** DATA FOR REVIEW **
◆ ◆ ◆ ◆

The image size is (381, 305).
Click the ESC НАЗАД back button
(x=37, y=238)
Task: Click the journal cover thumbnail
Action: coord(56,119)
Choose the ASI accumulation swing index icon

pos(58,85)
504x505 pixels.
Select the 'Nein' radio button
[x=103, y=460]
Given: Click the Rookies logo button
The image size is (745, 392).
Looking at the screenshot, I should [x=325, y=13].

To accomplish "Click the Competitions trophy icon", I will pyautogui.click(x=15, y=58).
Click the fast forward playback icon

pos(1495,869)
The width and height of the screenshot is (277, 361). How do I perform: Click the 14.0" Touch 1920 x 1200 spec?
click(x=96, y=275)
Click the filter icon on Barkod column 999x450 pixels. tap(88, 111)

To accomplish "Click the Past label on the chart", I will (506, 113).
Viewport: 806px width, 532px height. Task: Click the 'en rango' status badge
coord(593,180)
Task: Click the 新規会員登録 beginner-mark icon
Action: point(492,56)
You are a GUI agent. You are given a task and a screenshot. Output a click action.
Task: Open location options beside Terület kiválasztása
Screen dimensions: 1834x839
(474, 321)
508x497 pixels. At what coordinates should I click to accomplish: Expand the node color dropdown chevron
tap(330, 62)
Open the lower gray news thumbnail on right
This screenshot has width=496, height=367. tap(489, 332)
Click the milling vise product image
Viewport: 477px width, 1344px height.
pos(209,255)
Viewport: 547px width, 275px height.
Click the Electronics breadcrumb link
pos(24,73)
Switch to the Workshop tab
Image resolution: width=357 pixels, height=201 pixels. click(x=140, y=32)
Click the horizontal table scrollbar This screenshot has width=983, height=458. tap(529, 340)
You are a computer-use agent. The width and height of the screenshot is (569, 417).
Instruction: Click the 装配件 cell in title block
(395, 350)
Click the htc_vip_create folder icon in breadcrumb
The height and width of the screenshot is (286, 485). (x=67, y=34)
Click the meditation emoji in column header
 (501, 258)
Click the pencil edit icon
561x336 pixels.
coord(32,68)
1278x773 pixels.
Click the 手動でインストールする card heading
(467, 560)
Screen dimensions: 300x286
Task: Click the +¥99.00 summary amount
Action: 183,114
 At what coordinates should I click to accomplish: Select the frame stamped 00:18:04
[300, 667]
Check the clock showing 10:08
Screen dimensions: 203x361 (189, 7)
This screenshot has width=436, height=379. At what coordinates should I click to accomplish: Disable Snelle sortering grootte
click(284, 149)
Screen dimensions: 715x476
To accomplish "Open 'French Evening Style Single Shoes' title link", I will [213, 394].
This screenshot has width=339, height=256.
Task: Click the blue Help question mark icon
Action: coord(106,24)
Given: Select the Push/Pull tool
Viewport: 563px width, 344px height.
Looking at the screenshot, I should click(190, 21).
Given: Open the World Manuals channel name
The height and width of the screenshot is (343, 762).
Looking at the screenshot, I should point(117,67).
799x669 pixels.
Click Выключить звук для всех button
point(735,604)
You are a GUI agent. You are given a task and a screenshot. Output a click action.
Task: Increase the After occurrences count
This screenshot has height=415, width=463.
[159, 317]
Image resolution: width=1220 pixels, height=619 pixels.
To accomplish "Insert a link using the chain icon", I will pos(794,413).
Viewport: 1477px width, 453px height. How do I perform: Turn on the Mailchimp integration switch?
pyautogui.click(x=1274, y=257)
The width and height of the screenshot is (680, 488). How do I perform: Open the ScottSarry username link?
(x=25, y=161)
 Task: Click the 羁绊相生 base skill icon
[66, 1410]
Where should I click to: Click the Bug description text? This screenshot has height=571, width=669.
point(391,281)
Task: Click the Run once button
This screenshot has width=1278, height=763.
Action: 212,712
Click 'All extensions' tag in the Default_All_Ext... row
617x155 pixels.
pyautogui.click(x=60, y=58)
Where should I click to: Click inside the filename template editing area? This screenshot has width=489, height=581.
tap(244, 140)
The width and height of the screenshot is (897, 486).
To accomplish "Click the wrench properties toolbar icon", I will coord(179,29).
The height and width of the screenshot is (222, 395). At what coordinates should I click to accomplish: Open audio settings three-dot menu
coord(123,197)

◆ ◆ ◆ ◆

** ACTIVITY **
Going line by line, repeat the whole listing exactly.

** OUTPUT BELOW **
The image size is (381, 305).
Click the ESC НАЗАД back button
(x=37, y=238)
Task: Click the journal cover thumbnail
Action: coord(56,119)
Choose the ASI accumulation swing index icon

pos(58,85)
504x505 pixels.
Select the 'Nein' radio button
[x=103, y=460]
Given: Click the Rookies logo button
The image size is (745, 392).
Looking at the screenshot, I should [x=325, y=13].

To accomplish "Click the Competitions trophy icon", I will pyautogui.click(x=15, y=58).
Click the fast forward playback icon

pos(1495,869)
The width and height of the screenshot is (277, 361). How do I perform: Click the 14.0" Touch 1920 x 1200 spec?
click(x=96, y=275)
Click the filter icon on Barkod column 999x450 pixels. tap(88, 111)

To accomplish "Click the Past label on the chart", I will (506, 113).
Viewport: 806px width, 532px height. Task: Click the 'en rango' status badge
coord(593,180)
Task: Click the 新規会員登録 beginner-mark icon
Action: point(492,56)
You are a GUI agent. You are given a task and a screenshot. Output a click action.
Task: Open location options beside Terület kiválasztása
Screen dimensions: 1834x839
(474, 321)
508x497 pixels. At what coordinates should I click to accomplish: Expand the node color dropdown chevron
tap(330, 62)
Open the lower gray news thumbnail on right
This screenshot has width=496, height=367. tap(489, 332)
Click the milling vise product image
Viewport: 477px width, 1344px height.
pos(209,255)
Viewport: 547px width, 275px height.
Click the Electronics breadcrumb link
pos(24,73)
Switch to the Workshop tab
Image resolution: width=357 pixels, height=201 pixels. click(x=140, y=32)
Click the horizontal table scrollbar This screenshot has width=983, height=458. tap(529, 340)
You are a computer-use agent. The width and height of the screenshot is (569, 417).
Instruction: Click the 装配件 cell in title block
(395, 350)
Click the htc_vip_create folder icon in breadcrumb
The height and width of the screenshot is (286, 485). (x=67, y=34)
Click the meditation emoji in column header
 (501, 258)
Click the pencil edit icon
561x336 pixels.
coord(32,68)
1278x773 pixels.
Click the 手動でインストールする card heading
(467, 560)
Screen dimensions: 300x286
Task: Click the +¥99.00 summary amount
Action: 183,114
 At what coordinates should I click to accomplish: Select the frame stamped 00:18:04
[300, 667]
Check the clock showing 10:08
Screen dimensions: 203x361 (189, 7)
This screenshot has width=436, height=379. At what coordinates should I click to accomplish: Disable Snelle sortering grootte
click(284, 149)
Screen dimensions: 715x476
To accomplish "Open 'French Evening Style Single Shoes' title link", I will [213, 394].
This screenshot has width=339, height=256.
Task: Click the blue Help question mark icon
Action: coord(106,24)
Given: Select the Push/Pull tool
Viewport: 563px width, 344px height.
Looking at the screenshot, I should click(190, 21).
Given: Open the World Manuals channel name
The height and width of the screenshot is (343, 762).
Looking at the screenshot, I should point(117,67).
799x669 pixels.
Click Выключить звук для всех button
point(735,604)
You are a GUI agent. You are given a task and a screenshot. Output a click action.
Task: Increase the After occurrences count
This screenshot has height=415, width=463.
[159, 317]
Image resolution: width=1220 pixels, height=619 pixels.
To accomplish "Insert a link using the chain icon", I will pos(794,413).
Viewport: 1477px width, 453px height. How do I perform: Turn on the Mailchimp integration switch?
pyautogui.click(x=1274, y=257)
The width and height of the screenshot is (680, 488). How do I perform: Open the ScottSarry username link?
(x=25, y=161)
 Task: Click the 羁绊相生 base skill icon
[66, 1410]
Where should I click to: Click the Bug description text? This screenshot has height=571, width=669.
point(391,281)
Task: Click the Run once button
This screenshot has width=1278, height=763.
Action: 212,712
Click 'All extensions' tag in the Default_All_Ext... row
617x155 pixels.
pyautogui.click(x=60, y=58)
Where should I click to: Click inside the filename template editing area? This screenshot has width=489, height=581.
tap(244, 140)
The width and height of the screenshot is (897, 486).
To accomplish "Click the wrench properties toolbar icon", I will coord(179,29).
The height and width of the screenshot is (222, 395). At what coordinates should I click to accomplish: Open audio settings three-dot menu
coord(123,197)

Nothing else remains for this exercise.